Bertrand Meheut voulait se lancer dans la TV gratuite depuis quatre ans

Bertrand Meheut voulait se lancer dans la TV gratuite depuis quatre ans - -

La chaîne cryptée débarque dans le télévision gratuite ce dimanche 7 octobre, en rebaptisant Direct 8 en D8. Un aboutissement pour son patron Bertrand Meheut.

Il faut se méfier de l'eau qui dort. Au premier abord, Bertrand Meheut n'impressionne guère. Ce grand timide n’est pas du genre à se lancer dans de grands discours enflammés emportant l’auditoire. Mais, derrière cet abord réservé se cache un des patrons les plus brillants du Paf.

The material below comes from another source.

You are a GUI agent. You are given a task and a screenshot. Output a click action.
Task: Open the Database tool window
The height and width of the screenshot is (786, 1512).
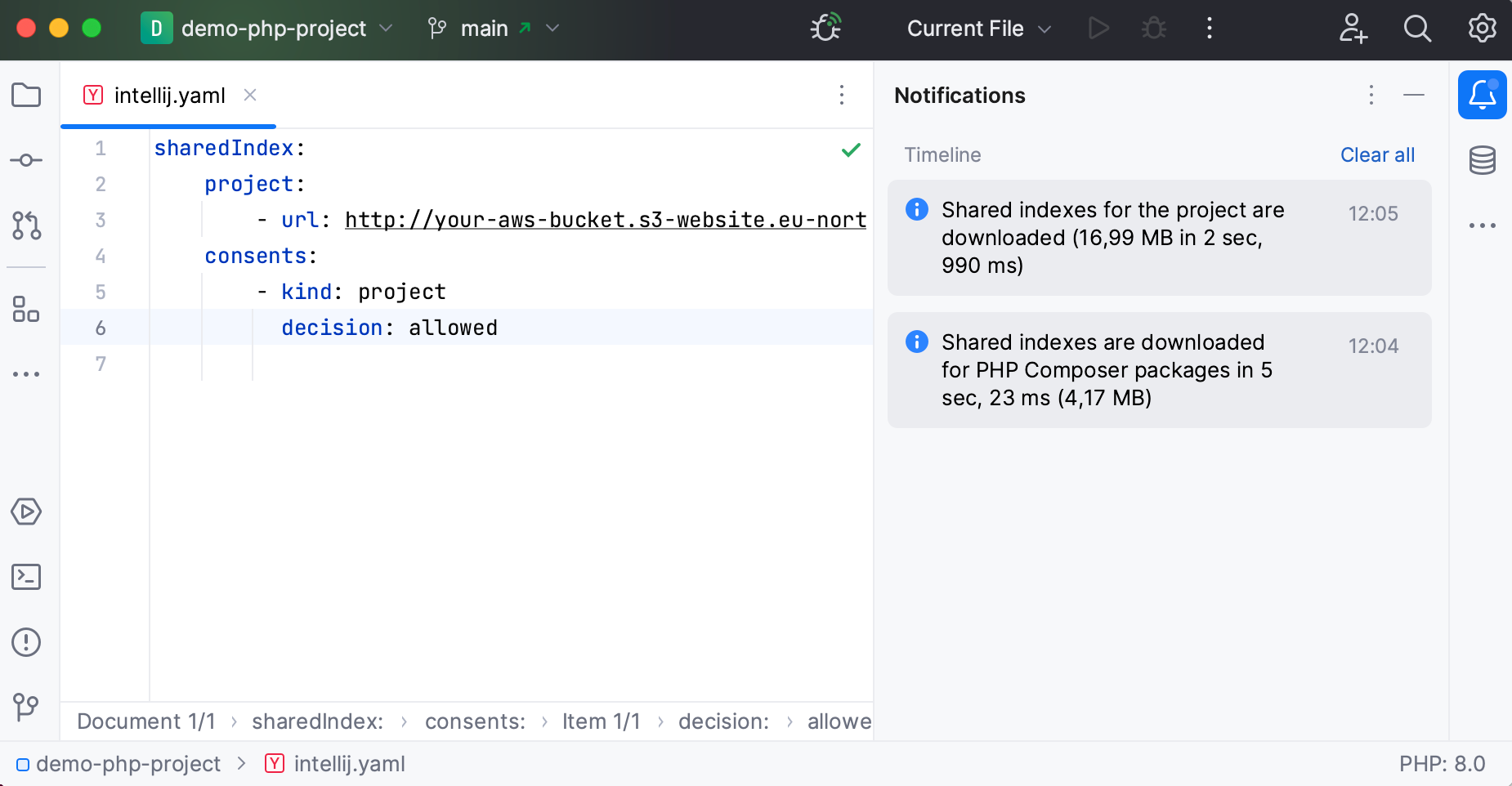coord(1483,160)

Cost killer redoutable, il a transformé la chaîne cryptée, lourdement déficitaire à son arrivée en 2002, en une redoutable machine à cash. Animal à sang froid, toujours calme, cet ingénieur venu de la chimie et donc totalement ignare à l'origine des choses de la télévision, ne s’est laissé impressionner ni par les animateurs TV, ni les actrices de cinéma, ni les joueurs de foot... La seule coquetterie qu'on lui connaît est son somptueux bureau noir et blanc. "C’est le patron le plus efficace que je connaisse. Quand on lui soumet un problème, c’est réglé en une heure", admire Xavier Niel, le patron de Free.

Bref, Bertrand Meheut compense son absence de charisme par une autorité naturelle qui lui vaut le respect de ses équipes, constituées elles aussi d’esprits brillants mais réservés. Respect qui semble parfois excessif, comme le raconte un membre du comité de direction: "Un jour, il nous a présenté une étude qui assurait qu'il existait un potentiel de 10 millions d'abonnés supplémentaires pour la TV payante en France, et il nous a demandé notre avis. Nous trouvions tous le chiffre très exagéré, mais personne n'a osé le dire".

Signe de ce respect, une seule personne le tutoie dans la maison: le directeur financier Julien Verley, qu'il a fait venir d'Aventis. Les autres le vouvoient, y compris son numéro deux Rodolphe Belmer.

Quatre ans pour arriver à ses fins

Aussi, ce breton entêté est-il un brillant stratège qui, avec le lancement ce dimanche 7 octobre de D8, atteint enfin l’objectif que l’entreprise poursuivait depuis quatre ans: débarquer dans la TV gratuite. Mais, pour cela, il a fallu surmonter moult oppositions: celles de TF1 et M6 bien sûr, mais aussi celle du CSA (Conseil supérieur de l’audiovisuel) et du gouvernement précédent. Cette puissante coalition a réussi à torpiller le projet initial de Canal: se lancer dans la TV gratuite en utilisant un canal TNT dit "bonus" qui lui avait été promis par la loi.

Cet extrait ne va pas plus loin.